TASK REQUIREMENTS:
From the entries that follow, copy each line in which "screenshot" appears.

:: SOURCE MATERIAL

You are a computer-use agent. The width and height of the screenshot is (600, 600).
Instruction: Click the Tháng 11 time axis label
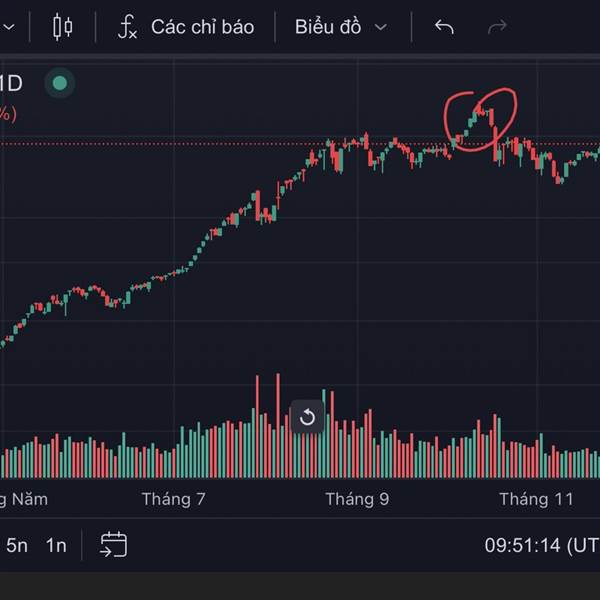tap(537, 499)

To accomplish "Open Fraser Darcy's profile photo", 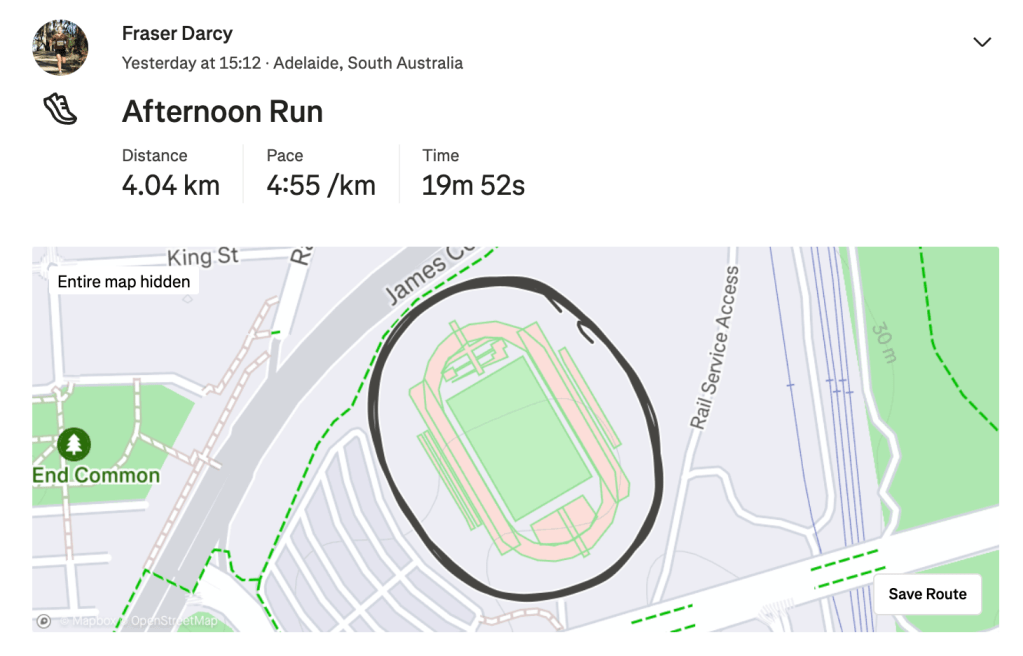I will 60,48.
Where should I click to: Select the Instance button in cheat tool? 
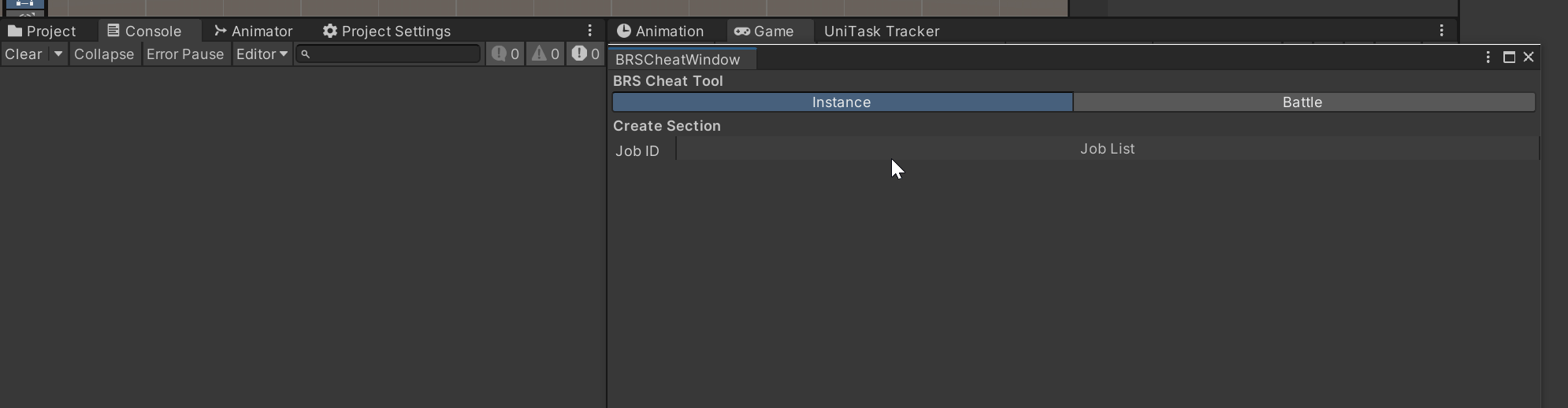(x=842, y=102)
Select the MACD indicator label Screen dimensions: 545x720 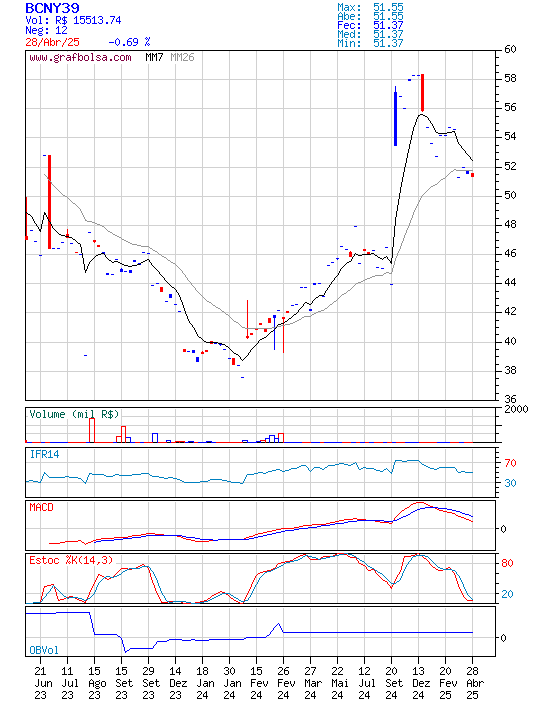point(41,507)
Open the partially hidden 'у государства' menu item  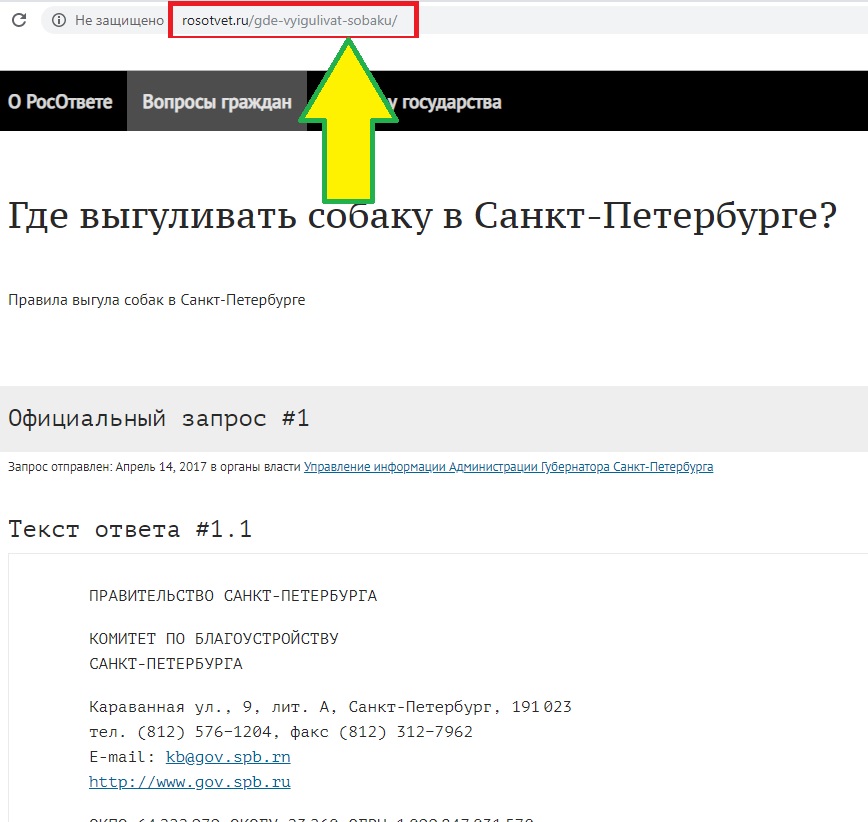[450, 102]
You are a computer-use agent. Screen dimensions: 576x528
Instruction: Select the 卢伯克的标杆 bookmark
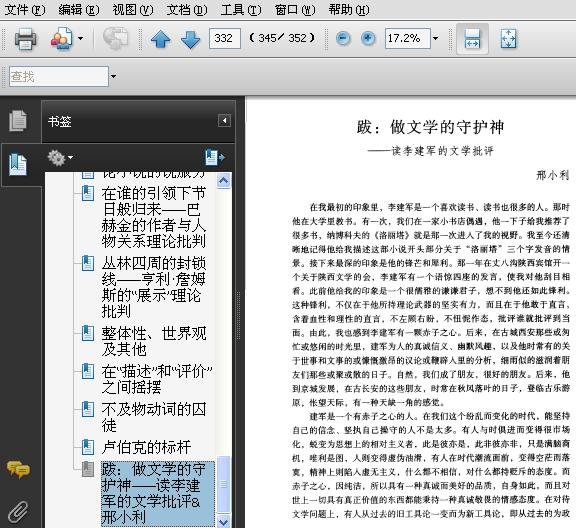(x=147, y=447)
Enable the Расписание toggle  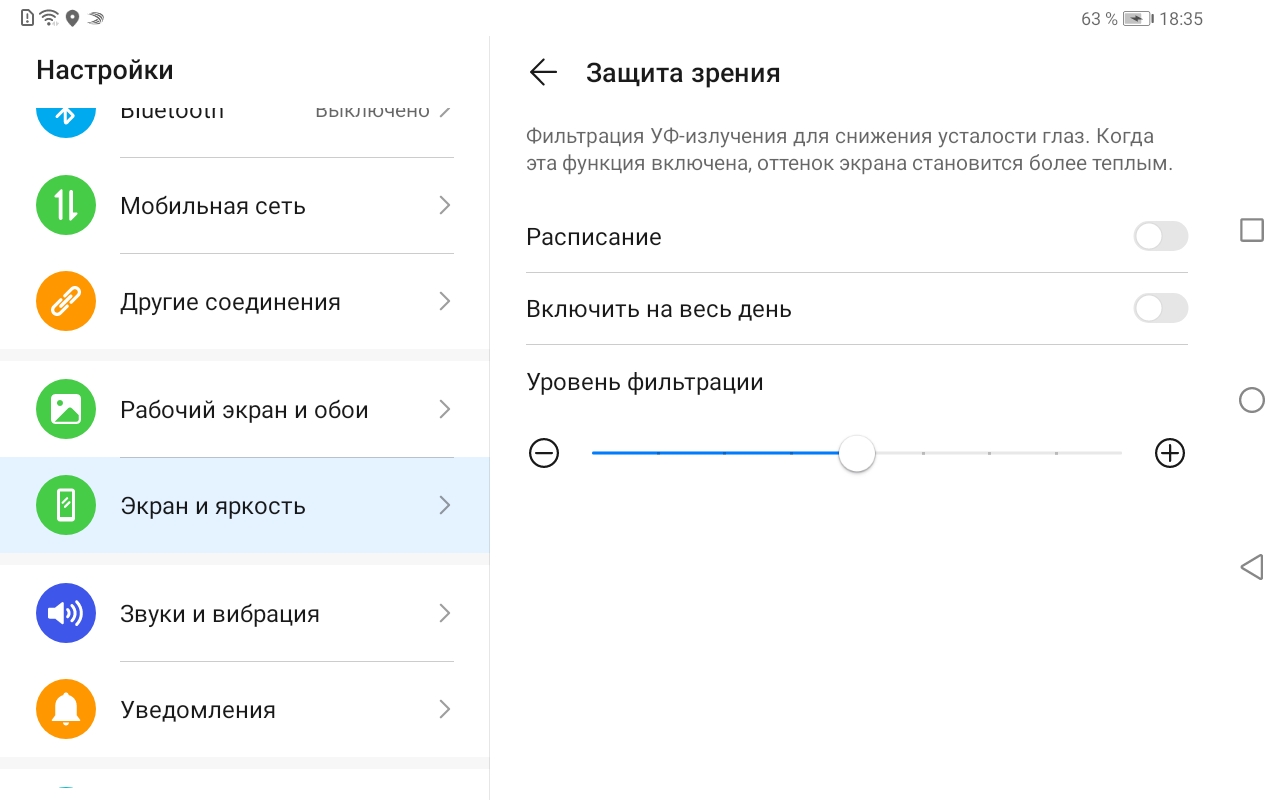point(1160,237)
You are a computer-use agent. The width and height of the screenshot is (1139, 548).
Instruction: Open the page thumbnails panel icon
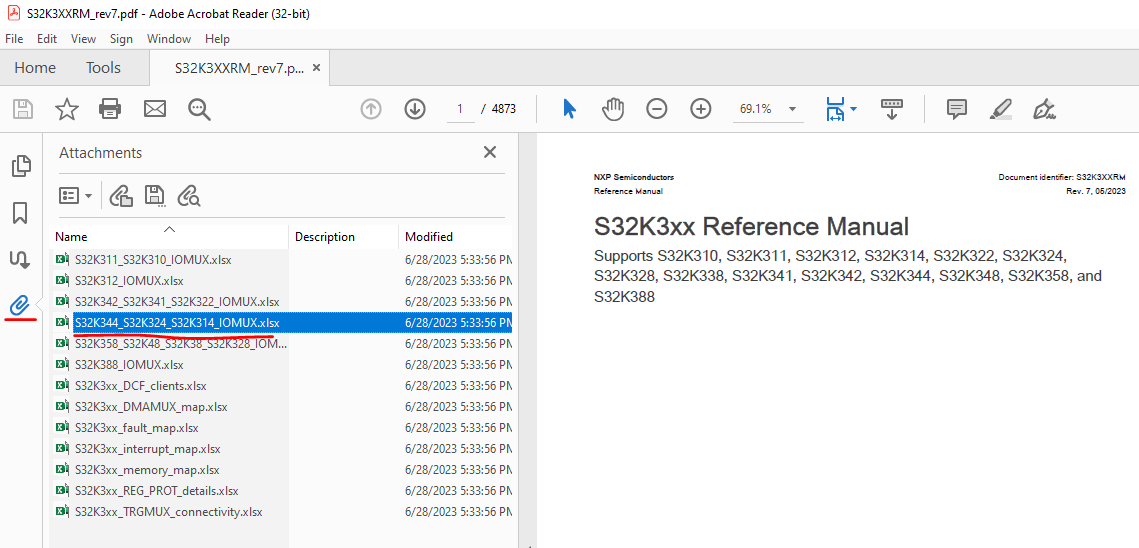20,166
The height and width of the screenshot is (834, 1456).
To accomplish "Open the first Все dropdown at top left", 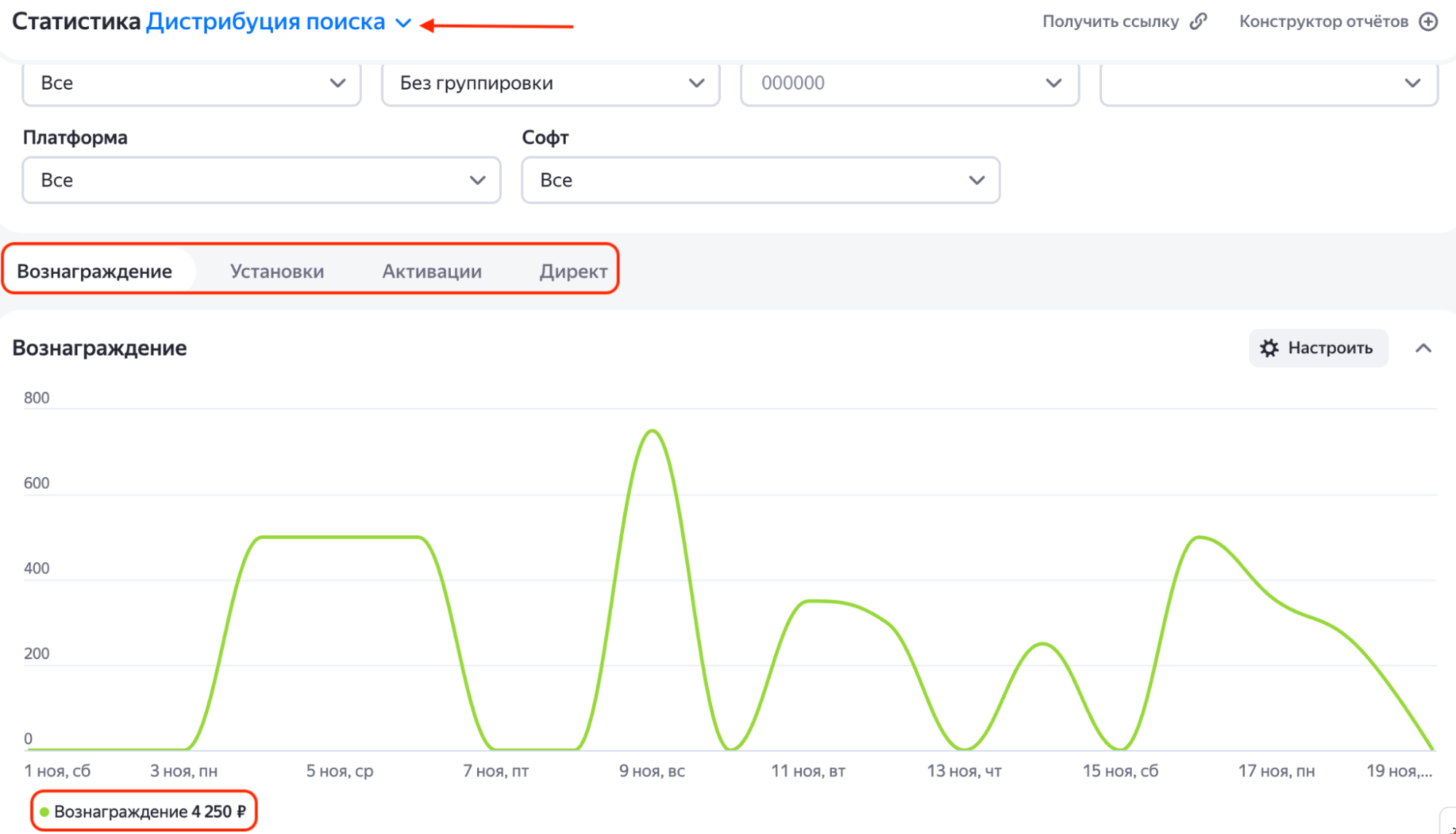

::::

ANSWER SECTION:
You are a computer-use agent. The width and height of the screenshot is (600, 600).
You are a computer-use agent. The width and height of the screenshot is (1139, 548).
The height and width of the screenshot is (834, 1456).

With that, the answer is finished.